Note on check-splitting: Oftentimes your server will attempt to make you feel like this is a terrible inconvenience and I'm not sure why they do that (any readers in the restaurant business know why?), but stand your ground. Tip him/her according to the extra trouble and know that your friendships will be healthier this way. So, it's a win-win in the end.
Informal BBQs, Potlucks
I have found that informal dining in the home is tricky, and I don't understand why. Maybe it's because people use misnomers to describe their events. Here's my personal guide:
- Dinner party, from the old school, means that dinner is provided.
- Potluck dinner party means chip in, bring your favorite dish. Picnics mostly fall into this category too.
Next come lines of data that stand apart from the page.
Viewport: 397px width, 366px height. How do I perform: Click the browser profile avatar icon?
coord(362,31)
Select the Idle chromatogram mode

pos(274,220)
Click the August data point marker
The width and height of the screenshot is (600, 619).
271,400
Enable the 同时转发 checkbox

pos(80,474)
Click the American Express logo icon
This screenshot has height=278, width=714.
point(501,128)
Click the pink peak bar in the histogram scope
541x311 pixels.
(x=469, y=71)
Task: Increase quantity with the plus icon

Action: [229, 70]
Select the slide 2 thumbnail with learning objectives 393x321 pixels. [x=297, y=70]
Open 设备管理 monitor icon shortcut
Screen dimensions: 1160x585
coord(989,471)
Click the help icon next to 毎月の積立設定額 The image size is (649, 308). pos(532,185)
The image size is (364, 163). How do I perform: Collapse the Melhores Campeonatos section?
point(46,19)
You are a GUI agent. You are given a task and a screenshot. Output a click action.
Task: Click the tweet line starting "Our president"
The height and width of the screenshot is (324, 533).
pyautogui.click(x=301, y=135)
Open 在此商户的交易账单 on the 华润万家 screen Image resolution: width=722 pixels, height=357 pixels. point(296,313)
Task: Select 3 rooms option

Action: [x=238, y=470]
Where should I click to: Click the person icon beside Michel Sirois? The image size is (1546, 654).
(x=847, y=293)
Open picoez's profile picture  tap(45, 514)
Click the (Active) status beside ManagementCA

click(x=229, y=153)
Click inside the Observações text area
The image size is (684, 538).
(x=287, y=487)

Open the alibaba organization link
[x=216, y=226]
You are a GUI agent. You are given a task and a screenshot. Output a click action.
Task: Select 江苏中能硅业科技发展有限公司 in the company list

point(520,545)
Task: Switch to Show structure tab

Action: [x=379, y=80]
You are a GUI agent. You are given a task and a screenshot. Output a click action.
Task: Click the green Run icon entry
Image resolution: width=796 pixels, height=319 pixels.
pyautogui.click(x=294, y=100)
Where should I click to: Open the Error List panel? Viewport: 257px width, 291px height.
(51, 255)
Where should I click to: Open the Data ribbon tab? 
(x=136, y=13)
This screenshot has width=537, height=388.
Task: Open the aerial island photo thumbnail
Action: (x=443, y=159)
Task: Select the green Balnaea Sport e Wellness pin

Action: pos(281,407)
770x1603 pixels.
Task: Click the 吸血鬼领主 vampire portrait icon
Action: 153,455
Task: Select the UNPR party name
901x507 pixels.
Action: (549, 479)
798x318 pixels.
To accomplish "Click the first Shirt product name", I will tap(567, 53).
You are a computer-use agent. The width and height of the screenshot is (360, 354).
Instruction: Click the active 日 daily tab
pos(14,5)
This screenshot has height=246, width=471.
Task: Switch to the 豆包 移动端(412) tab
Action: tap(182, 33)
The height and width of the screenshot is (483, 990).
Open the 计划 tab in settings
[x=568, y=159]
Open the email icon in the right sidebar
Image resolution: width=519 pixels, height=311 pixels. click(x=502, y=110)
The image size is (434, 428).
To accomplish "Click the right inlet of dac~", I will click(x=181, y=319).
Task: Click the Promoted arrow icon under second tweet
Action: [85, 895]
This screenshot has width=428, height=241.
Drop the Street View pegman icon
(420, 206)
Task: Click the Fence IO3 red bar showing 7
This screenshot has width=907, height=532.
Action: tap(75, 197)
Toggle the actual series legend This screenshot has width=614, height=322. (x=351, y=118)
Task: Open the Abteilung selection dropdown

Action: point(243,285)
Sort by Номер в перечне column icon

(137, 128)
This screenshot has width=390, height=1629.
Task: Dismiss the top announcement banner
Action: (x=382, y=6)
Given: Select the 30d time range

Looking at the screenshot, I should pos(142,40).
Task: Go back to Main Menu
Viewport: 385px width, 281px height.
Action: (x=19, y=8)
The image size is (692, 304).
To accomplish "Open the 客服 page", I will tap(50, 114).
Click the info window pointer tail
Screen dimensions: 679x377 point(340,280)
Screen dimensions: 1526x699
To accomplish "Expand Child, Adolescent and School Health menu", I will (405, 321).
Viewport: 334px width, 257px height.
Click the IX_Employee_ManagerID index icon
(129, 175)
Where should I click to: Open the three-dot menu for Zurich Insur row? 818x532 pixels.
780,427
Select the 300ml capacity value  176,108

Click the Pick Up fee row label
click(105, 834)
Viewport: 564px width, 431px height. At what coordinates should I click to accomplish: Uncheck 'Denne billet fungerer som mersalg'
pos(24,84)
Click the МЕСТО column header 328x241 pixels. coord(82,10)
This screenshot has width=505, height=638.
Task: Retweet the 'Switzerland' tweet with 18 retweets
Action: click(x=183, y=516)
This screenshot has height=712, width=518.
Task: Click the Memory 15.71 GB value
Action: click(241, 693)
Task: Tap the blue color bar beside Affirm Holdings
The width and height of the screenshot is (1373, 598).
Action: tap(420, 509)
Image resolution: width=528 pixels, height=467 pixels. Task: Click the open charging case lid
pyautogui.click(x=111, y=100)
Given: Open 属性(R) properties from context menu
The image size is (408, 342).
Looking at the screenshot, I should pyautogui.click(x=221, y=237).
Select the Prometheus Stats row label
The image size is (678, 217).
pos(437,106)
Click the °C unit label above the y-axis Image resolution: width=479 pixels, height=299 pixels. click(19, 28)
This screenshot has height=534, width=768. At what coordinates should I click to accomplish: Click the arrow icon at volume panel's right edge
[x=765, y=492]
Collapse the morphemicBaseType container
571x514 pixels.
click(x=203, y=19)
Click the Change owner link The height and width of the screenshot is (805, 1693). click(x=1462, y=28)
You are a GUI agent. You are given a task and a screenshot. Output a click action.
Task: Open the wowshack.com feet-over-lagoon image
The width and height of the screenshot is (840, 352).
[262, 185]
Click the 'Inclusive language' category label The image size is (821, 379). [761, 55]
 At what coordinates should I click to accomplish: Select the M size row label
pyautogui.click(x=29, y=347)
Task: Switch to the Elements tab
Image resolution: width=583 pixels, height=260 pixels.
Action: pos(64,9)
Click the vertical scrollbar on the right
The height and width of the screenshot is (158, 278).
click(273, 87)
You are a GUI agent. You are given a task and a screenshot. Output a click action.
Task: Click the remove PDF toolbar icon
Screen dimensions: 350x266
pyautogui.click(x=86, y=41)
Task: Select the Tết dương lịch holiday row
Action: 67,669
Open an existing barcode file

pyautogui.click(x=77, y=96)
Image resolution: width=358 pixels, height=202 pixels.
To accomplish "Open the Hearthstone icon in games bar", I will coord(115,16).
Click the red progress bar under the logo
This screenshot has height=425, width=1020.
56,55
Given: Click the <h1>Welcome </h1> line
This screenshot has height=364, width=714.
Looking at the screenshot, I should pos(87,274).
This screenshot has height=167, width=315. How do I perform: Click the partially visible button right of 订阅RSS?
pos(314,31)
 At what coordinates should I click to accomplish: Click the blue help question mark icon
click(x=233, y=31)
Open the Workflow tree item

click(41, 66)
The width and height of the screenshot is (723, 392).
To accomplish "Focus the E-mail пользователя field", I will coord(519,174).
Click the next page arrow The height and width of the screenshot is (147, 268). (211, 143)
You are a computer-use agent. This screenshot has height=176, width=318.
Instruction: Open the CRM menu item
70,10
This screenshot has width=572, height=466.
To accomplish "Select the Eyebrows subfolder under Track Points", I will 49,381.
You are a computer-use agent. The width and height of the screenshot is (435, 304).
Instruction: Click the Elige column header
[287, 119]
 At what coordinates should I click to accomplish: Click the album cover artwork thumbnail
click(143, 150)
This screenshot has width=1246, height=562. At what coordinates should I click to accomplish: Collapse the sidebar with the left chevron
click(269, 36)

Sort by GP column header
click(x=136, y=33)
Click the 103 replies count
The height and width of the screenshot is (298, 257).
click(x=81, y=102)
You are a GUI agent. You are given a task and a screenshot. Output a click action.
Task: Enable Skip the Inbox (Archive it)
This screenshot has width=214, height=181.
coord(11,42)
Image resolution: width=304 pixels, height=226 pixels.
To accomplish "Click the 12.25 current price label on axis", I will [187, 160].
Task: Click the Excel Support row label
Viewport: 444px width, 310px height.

- Summertime barbeque means bring beer.
- If you're planning to have a dinner party with cooking to begin after your guests arrive, I'd bill this as a cooking party, and as a participatory event, folks could reasonably be asked to bring ingredients and help in the kitchen. But the billing is extremely important, it's always disappointing to get to someone's house hungry and then have to wait an hour for dinner service. So, make sure your guests know what to expect.
I live by this particular guide because I am just naturally inclined to entertain—could be my southern hospitality roots. I'm not necessarily one of those folks who expect folks to contribute to even my informal gatherings. And I really don't want people showing up at a dinner party with food. Call me old-fashioned (which I am), but as a host of a dinner party, I feel responsible for entertaining and feeding my guests. Selfishly, I also don't want someone ruining a planned meal by bringing an incompatible side dish. But if someone wants to show up with a bottle of wine or a six-pack—well great, press play and let's get this party started!!!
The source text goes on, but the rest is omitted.